密度

みなさんはどれくらいの頻度で顧問税理士とコミュニケーションを取っていらっしゃいますでしょうか。

クラウド会計などを活用することで、記帳を中心とした経理周辺の事務作業の自動化や効率化に取り組む中小企業はかなり増えました。

そうなると、今まで記帳などの事務作業を中心に税理士に依頼していた企業は特に、税理士の必要性に疑問を感じだします。

記帳代行や申告書作成代行はAIの出現で無くなると予測される職種の筆頭格ですので、当然の流れと言えるでしょう。

一方で、ここ数年の税制改正では税理士などの専門家の助言や、それに基づく認定申請を事前に行わないと受けられない税額控除などの優遇税制が増えてきています。

今年の税制改正では、機械装置などで一定の生産性向上要件などを満たす設備投資に対して3年間固定資産税を最大でゼロにする特例が創設されています。

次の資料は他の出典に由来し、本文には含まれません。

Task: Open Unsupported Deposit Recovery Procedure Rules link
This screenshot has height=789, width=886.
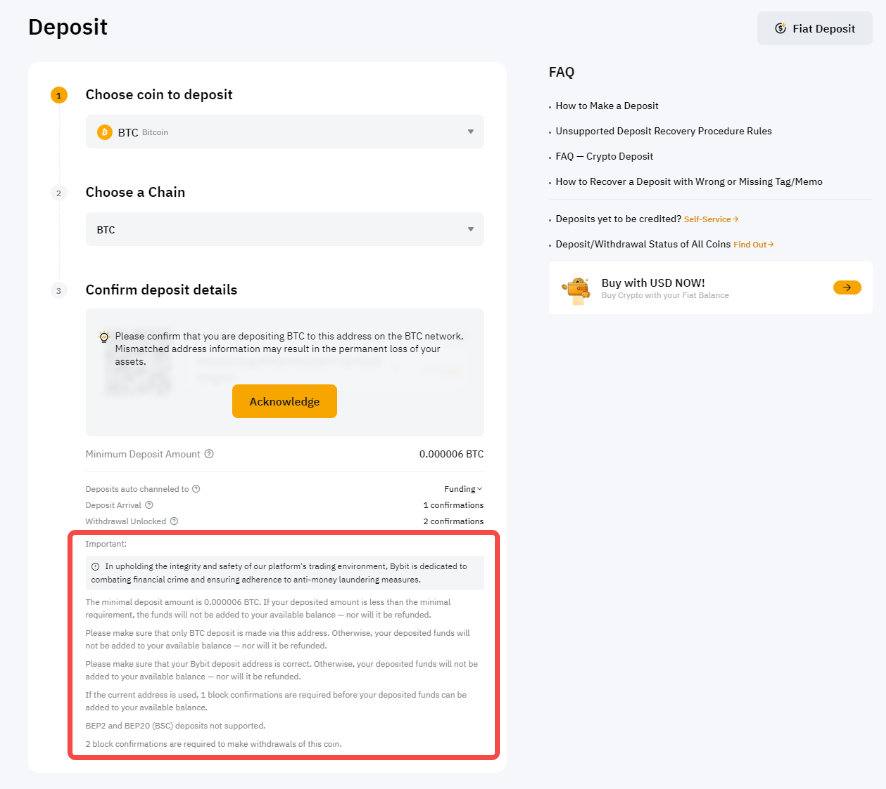Action: click(663, 131)
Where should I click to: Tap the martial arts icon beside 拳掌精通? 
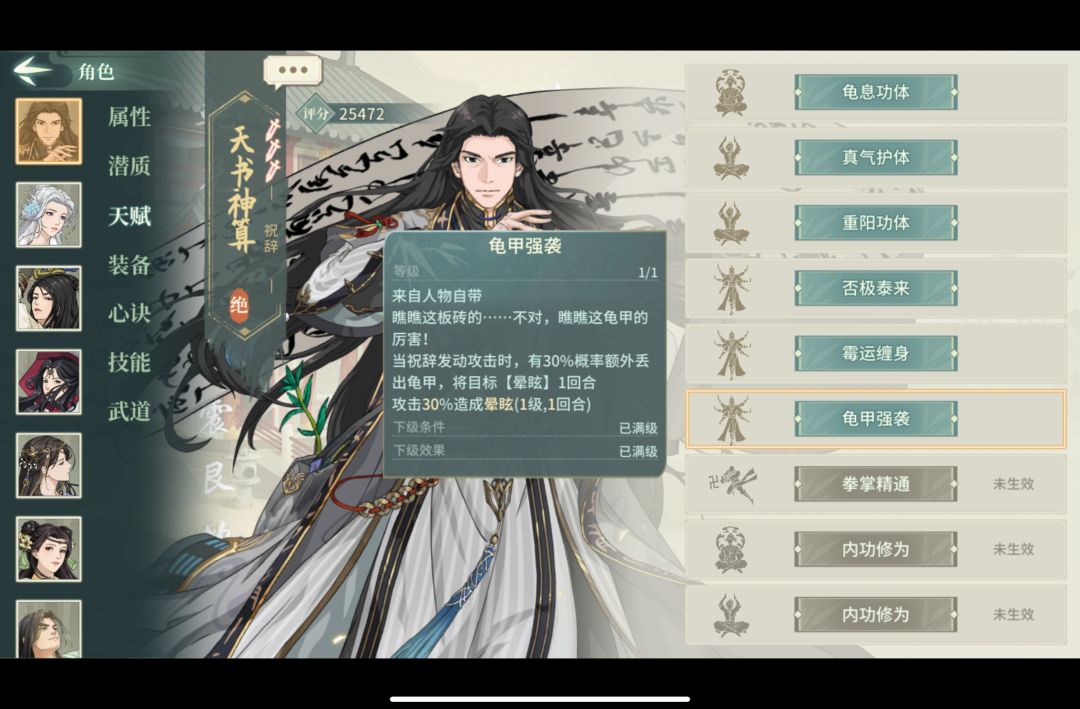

高額な設備投資を継続的に行う企業にとっては見逃せない税制ですが、この税制の最大の特徴は設備を購入する前に認定経営革新等支援機関である税理士事務所などが事前確認書を作成、生産性要件を満たすことの証明書の発行を工業会に依頼し、認定申請を自治体に行う必要がある点です。

税制優遇を受けるまでの流れを要約します。

(1) 設備投資を検討し始めた時点で顧問税理士に相談する
(2) 設備投資の内容が管轄の自治体では特例税制の対象になっているかを調べてもらう
(3) 対象になる場合、認定支援機関(顧問税理士など)に事前確認書を作成してもらう
(4) 対象設備の購入先に工業会からの証明書発行を依頼してもらう
(5) 管轄の自治体に(3)(4)を添付して認定申請書の提出をする
(6) 自治体から認定される
(7) 設備を購入する
(8) 申告書に書類を添付して申告を行う

 

もう一度言いますが、自治体から認定を受けるまでの(6)以前の一連の手続きは「設備を購入する前」に終えることが必須です。
おそらく(7)の購入に至るまでには2~3カ月を要するのではないでしょうか。

そして、実務で高いハードルになるのは間違いなく(1)です。

特例税制の細かい要件などを知っておく必要はまったくありませんが、何かしら設備投資を検討する時点で、「何か特例があるんだったよな」と思い起こし、購入設備がなんであろうと、まずは顧問税理士にそのことを伝えることが重要になります。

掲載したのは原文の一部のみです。